Polémica no clássico brasileiro: Palmeiras reage a decisões de árbitro e CBF afasta juízes

Após a vitória do Palmeiras por 3-2 sobre o São Paulo, estalou uma grande polémica em torno da arbitragem de Ramon Abatti Abel. O São Paulo contestou decisões importantes, questionando um penálti não assinalado sobre Gonzalo Tapia e uma eventual expulsão de Andreas Pereira, enquanto a equipa alviverde também apontou erros cometidos contra si.

O Flamengo, rival do Palmeiras na luta pelo título, comentou a situação através do seu diretor de futebol, José Boto, afirmando que as declarações visam “instaurar o caos”. O próprio Palmeiras emitiu um comunicado oficial, expressando preocupação com a pressão pública e nos bastidores exercida por outros clubes, alegando que isso cria narrativas que tentam prejudicar o trabalho da instituição. O clube destacou ainda que é simplista atribuir a vitória apenas a decisões de arbitragem, lembrando que o triunfo foi conquistado com três golos em 19 minutos.

No mesmo comunicado, o Palmeiras defendeu que também houve erros contra si, citando casos como a não expulsão do médio Bobadilla e do central Alan Franco, que terão cometido faltas que poderiam ter resultado em cartões. A equipa ainda reforçou o compromisso com a profissionalização da arbitragem e com investimentos em tecnologia e formação para juízes, lembrando que, mesmo desfalcada por convocatórias internacionais, é o único clube a atuar durante a atual Data FIFA.

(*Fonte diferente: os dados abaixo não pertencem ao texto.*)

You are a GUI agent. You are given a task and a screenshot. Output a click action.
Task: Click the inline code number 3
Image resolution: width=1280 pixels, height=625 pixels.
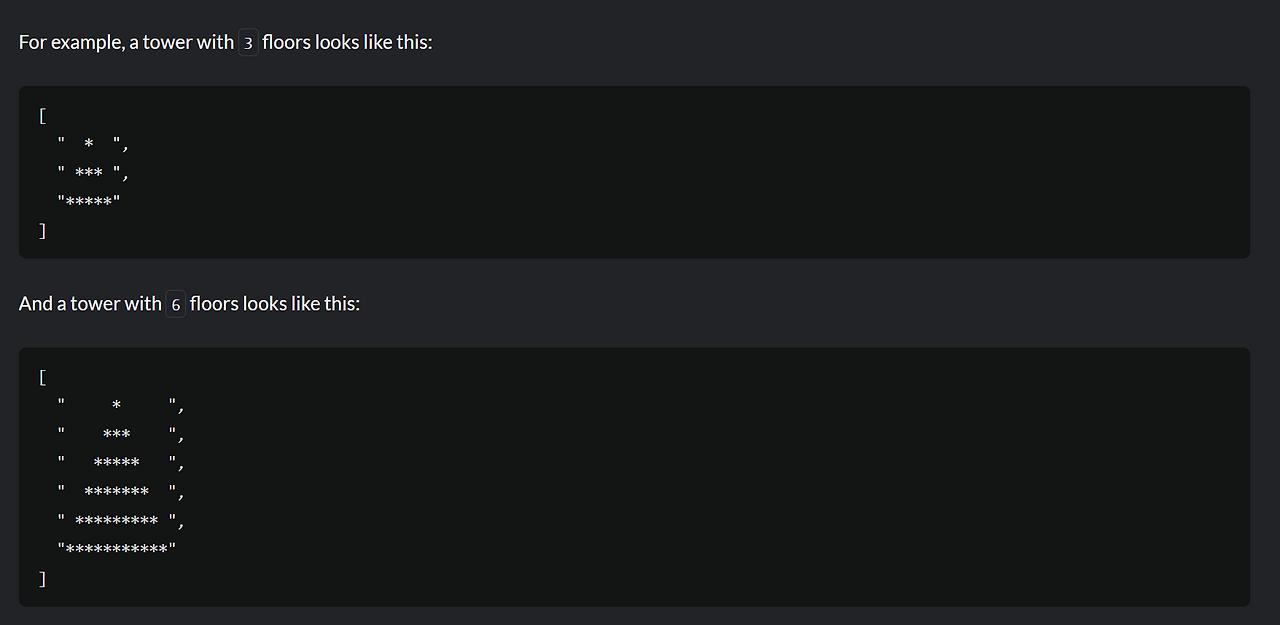click(x=248, y=43)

Em reação imediata, a CBF afastou Ramon Abatti Abel e o árbitro de VAR, Ilbert Estevam da Silva, que passarão por treinamento de aperfeiçoamento, segundo nota oficial da entidade. O Palmeiras concluiu pedindo que o STJD seja firme contra quem lança acusações indevidas sobre pessoas e instituições, defendendo uma postura responsável e ética no futebol brasileiro.